23 aprile 1924 - 20 settembre 2020 / Mrs Rossana Rossanda

20 Settembre 2020

“Quello almeno era sicuro. Avrei letto e scritto”. Sfoglio freneticamente La ragazza del secolo scorso, appena dopo aver saputo da un trillio di notifiche che "la ragazza" non c’è più; e trovo questa riga, nel 1937 è deciso: “avrei letto e scritto”. Rossana Rossanda ha poi letto e scritto e fatto, per quasi un secolo. Le ragazze e i ragazzi di questo secolo, che vogliano imparare chi è stata Rossana nella storia della cultura e della sinistra italiana, lo troveranno scritto da lei, e da maestra (anche) di scrittura.

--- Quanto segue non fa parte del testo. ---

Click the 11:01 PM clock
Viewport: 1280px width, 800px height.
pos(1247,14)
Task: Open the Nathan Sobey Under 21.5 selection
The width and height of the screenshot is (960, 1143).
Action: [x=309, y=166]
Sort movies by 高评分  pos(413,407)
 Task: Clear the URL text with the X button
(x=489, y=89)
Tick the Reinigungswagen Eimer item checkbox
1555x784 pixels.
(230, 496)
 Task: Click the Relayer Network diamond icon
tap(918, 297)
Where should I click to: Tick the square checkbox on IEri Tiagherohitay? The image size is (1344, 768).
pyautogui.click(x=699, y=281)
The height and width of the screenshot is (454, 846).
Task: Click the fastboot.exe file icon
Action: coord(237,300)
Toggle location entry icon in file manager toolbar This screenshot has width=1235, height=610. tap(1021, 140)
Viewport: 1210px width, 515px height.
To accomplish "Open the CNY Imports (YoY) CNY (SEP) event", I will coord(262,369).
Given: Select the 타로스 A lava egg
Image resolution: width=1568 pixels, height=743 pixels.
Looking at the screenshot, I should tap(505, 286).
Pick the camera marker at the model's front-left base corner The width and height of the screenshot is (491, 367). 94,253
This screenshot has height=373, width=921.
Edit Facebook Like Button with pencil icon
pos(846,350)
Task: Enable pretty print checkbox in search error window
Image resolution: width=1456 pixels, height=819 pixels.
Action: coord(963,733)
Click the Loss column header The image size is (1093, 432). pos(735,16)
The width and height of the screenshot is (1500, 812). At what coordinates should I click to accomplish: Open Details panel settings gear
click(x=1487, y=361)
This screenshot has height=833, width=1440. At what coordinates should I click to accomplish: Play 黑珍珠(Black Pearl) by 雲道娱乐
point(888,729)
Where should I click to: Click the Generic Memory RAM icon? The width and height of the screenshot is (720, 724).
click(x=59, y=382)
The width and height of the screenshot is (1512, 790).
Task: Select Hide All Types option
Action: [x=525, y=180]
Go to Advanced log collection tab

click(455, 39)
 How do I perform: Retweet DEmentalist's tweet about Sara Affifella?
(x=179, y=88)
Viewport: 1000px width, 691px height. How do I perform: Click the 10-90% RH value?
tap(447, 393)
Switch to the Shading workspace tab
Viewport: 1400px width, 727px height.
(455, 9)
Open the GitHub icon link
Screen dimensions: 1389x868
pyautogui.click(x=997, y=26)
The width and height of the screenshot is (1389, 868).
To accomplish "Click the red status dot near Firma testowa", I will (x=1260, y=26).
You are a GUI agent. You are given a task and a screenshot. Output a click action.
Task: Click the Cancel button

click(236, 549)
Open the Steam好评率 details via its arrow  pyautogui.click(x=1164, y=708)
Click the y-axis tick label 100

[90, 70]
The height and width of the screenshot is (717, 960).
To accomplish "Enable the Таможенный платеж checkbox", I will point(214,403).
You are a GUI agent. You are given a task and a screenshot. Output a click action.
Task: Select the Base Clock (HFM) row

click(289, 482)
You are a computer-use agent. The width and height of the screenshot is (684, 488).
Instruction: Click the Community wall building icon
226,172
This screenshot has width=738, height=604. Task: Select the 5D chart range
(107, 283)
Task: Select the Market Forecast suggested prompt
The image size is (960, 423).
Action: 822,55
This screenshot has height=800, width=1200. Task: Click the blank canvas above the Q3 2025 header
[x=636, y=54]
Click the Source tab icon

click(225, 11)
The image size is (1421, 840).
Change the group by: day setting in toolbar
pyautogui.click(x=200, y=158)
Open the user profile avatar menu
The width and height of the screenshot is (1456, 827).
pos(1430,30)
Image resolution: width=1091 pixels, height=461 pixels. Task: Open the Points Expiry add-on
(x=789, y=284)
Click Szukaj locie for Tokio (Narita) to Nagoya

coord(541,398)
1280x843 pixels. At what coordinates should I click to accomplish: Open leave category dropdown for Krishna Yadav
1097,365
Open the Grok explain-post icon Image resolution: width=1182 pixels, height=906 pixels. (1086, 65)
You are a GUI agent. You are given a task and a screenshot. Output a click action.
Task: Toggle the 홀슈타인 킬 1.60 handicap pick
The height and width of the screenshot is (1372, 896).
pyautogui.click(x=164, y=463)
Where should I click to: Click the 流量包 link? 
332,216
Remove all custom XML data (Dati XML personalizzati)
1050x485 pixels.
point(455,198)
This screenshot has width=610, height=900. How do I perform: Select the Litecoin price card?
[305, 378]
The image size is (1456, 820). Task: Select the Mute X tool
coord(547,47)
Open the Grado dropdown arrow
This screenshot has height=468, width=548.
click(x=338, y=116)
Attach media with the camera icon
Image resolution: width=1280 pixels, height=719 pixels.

[Ancora una frase, dalla prima pagina: “Sono nata negli anni venti a Pola con sconcerto delle anagrafi: nata a Pola (Italia), a Pola (Iugoslavia), a Pola (Croazia)”].

 

E poi lo troveranno scritto da studiosi e studiose di storia, politica, filosofia, comunismo, femminismo, psicoanalisi, giornalismo. E da compagne e compagni di una vita, che hanno camminato con lei nel Novecento: sulle stesse strade, svoltando, lasciandosi, reincontrandosi, aprendo strade nuove. A partire dalla sua amica “meravigliosa”, Luciana Castellina, sulla quale Rossanda ha scritto uno dei suoi articoli più belli e privati degli ultimi tempi. Dunque no, non è in queste poche righe che si troverà la biografia e la memoria che si devono a Rossana Rossanda – ma non mancheranno, in Italia e all’estero, a partire da quella Parigi in cui ha a lungo vissuto e da cui era solo da pochi anni rientrata, in un mirabolante trasloco organizzato dall’amica tanto meravigliosa quanto ostinata. Qui voglio solo offrire due mazzi di fiori. Uno ha a che fare con il giornale e il giornalismo, dunque è parziale: il giornalismo è stato solo una parte della biografia di Rossanda, non la più importante forse nella sua visione. L’altro con le donne, dunque tutt’altro che parziale anzi universale: la ragazza, poi la signora della sinistra eretica italiana. Mrs. Marx, mi verrebbe da dire riformulando il titolo del film su Eleanor Marx in un parallelo azzardato e contingente sul quale poi tornerò. In tutti e due i casi, sono i fiori di una privilegiata: di una che ha avuto la grande fortuna di cominciare a lavorare con Rossanda Rossanda (e con Valentino Parlato e Luigi Pintor), portando a lei il primo pezzo stampato su due fogli sottili e aspettando trepidante e un po’ incosciente critiche e revisioni.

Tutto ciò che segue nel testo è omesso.